Ve birden deli gibi gülmeye başladı, İbrahim mütehayyirdi, efendisinin savurduğu kahkahalar arasında belinlemişti. Bön bön bakıyordu. Hünkâr, uzun bir müddet güldükten sonra sert bir çehre aldı.
“Bre İbrahim!” dedi. “Kendi kendimizi niçin aldatıyoruz? Daha Manisa’da bulunurken sana söz vermiştim, tahta çıkar çıkmaz seni vezir edineceğimi söylemiştim. Rodos’a gitmeden önce teklif ettim, erkendir dedin temkin gösterdin. Şimdi acele ediyorsun, sözümü yerine getirtmek istiyorsun. Fakat beni haksızlıktan güya korumak kaygısını da atamıyorsun. Ahmet kepazesinin yalanlarını ele alıp lalamı kündeden attırmaya çalışıyorsun. Hâlbuki bunlar boş şeyler, Piri Paşa ben padişah olmadan azle mahkûm edilmişti. Bu hüküm şimdi yerine getirilecek sadrazamlık sana verilecektir. Lakin açık olalım, adamcağızı hem mesnedinden, hem şerefinden mahrum etmeye çalışmayalım. Fenarizade kılı kırk yarsa dahi, göreceksin ki lalama töhmet bulaştıramayacaktır. Hiç Yavuz gibi bir padişaha bir buçuk yıl sadrazamlık yapan adam, kolay kolay tuzağa düşer mi?”

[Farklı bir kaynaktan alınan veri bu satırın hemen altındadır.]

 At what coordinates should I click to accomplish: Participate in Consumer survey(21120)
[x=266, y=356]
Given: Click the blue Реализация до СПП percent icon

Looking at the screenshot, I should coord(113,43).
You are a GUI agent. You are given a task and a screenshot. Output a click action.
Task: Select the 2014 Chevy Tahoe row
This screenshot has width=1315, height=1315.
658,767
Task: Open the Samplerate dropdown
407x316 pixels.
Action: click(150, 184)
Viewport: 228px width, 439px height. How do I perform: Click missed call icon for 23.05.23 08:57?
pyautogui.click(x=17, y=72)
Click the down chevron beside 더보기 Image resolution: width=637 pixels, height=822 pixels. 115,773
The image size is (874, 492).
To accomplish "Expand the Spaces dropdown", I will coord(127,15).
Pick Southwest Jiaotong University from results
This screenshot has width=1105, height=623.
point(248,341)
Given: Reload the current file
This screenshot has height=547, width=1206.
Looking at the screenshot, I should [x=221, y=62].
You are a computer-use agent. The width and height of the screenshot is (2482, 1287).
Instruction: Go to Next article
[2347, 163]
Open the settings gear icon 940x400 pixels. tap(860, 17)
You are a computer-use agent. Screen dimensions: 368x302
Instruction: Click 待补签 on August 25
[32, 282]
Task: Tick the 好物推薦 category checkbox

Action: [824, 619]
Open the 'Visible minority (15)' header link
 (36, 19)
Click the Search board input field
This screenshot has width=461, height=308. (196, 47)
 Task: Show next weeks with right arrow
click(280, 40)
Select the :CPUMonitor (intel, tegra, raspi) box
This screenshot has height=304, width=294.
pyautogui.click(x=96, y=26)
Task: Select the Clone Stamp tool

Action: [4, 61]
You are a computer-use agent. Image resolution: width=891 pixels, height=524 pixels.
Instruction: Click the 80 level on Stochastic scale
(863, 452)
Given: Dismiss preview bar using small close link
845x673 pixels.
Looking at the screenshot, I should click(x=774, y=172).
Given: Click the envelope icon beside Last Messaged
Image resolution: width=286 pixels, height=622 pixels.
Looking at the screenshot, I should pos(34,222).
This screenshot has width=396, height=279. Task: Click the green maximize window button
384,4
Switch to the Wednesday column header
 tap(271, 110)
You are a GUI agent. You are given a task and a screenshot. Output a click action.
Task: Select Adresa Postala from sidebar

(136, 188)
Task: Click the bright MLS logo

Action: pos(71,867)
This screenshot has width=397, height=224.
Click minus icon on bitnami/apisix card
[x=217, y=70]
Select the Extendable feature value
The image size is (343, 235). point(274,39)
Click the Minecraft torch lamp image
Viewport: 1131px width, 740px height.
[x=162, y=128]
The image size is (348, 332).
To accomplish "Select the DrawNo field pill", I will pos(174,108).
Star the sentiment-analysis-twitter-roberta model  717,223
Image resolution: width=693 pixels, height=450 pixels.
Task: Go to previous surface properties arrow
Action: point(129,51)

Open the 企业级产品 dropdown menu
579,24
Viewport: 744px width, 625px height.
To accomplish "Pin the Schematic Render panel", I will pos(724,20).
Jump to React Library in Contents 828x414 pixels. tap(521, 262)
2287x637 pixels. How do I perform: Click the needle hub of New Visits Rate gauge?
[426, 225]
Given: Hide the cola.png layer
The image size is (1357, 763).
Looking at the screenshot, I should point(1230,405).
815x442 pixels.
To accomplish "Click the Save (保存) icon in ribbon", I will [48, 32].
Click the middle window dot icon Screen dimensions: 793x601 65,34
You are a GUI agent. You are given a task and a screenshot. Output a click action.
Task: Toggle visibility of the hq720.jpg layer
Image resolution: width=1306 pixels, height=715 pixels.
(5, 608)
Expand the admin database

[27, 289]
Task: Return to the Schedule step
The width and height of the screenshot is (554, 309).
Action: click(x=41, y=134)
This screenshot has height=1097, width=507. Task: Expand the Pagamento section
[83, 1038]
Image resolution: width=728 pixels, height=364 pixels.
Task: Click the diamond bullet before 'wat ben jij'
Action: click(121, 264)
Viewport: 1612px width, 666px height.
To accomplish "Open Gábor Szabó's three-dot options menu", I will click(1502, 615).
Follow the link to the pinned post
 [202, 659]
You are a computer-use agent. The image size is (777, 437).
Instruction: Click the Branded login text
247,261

Hasodabaşı, lütufla kahrın bir arada sunulmasından gelme neşeli bir ızdırapla kekeledi:
“O hâlde lalanız yerinde kalsın, Fenarizade de teftişe çıkmasın efendimiz.”
“Olmaz, İbrahim, olmaz. Ben sözümü tutacağım. Halkın dedikodusuna yer vermemek için de böyle teftişler yaptırmak, göz boyamak lazımdır.